BEGIN Supplied data
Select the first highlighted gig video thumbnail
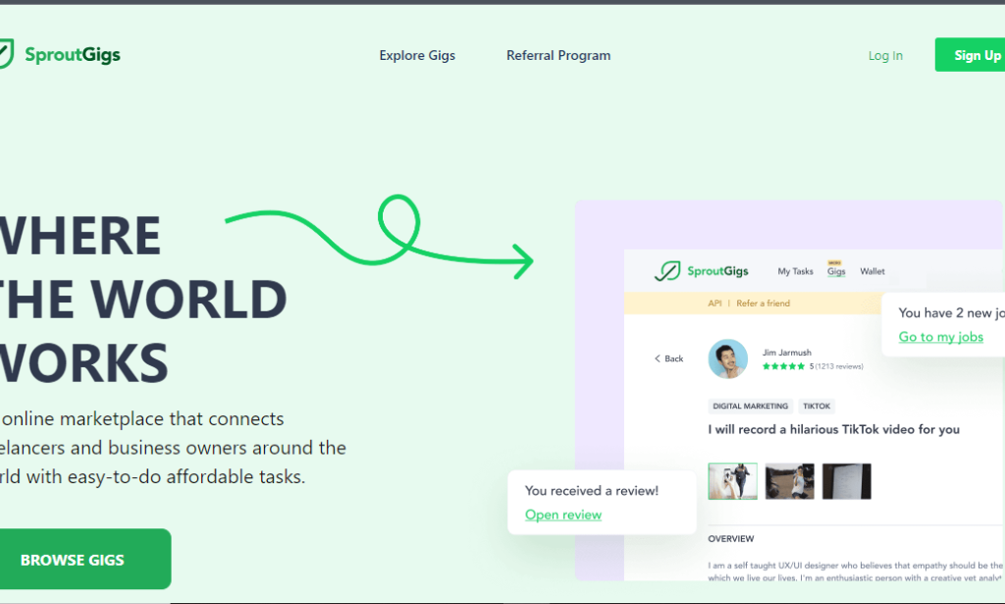pos(732,481)
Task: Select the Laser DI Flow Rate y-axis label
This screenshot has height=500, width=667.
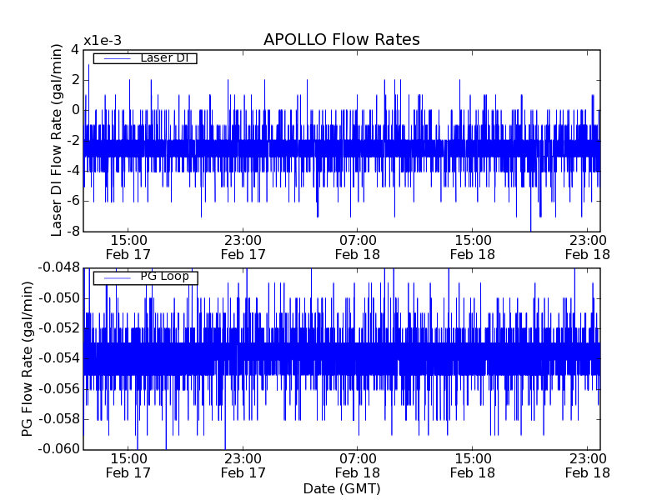Action: 57,140
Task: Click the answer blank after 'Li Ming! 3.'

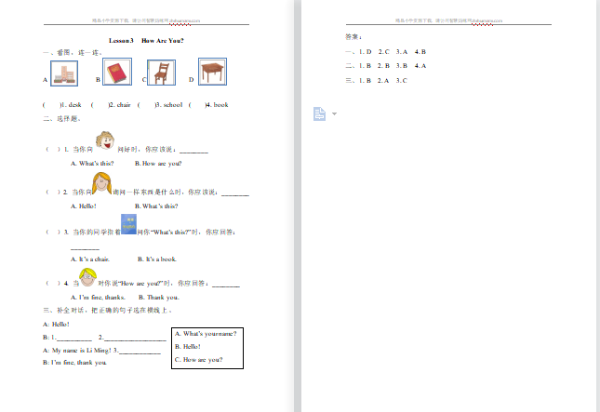Action: pyautogui.click(x=140, y=350)
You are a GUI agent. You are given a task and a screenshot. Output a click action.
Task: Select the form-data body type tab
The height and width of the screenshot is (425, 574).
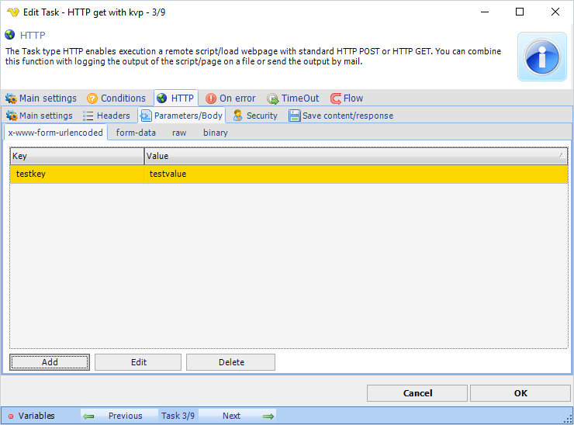(x=136, y=133)
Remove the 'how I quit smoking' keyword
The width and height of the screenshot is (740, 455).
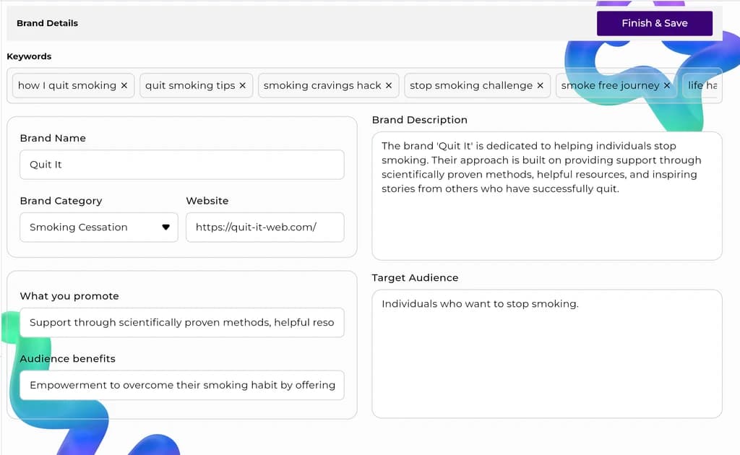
END Supplied data
Reproduce every line of the rows above word for word, leaving out the pictures.

**Answer in full:**
Select the first highlighted gig video thumbnail
pos(732,481)
Task: Select the Laser DI Flow Rate y-axis label
This screenshot has height=500, width=667.
Action: 57,140
Task: Click the answer blank after 'Li Ming! 3.'

Action: pyautogui.click(x=140, y=350)
You are a GUI agent. You are given a task and a screenshot. Output a click action.
Task: Select the form-data body type tab
The height and width of the screenshot is (425, 574).
(x=136, y=133)
Remove the 'how I quit smoking' keyword
The width and height of the screenshot is (740, 455).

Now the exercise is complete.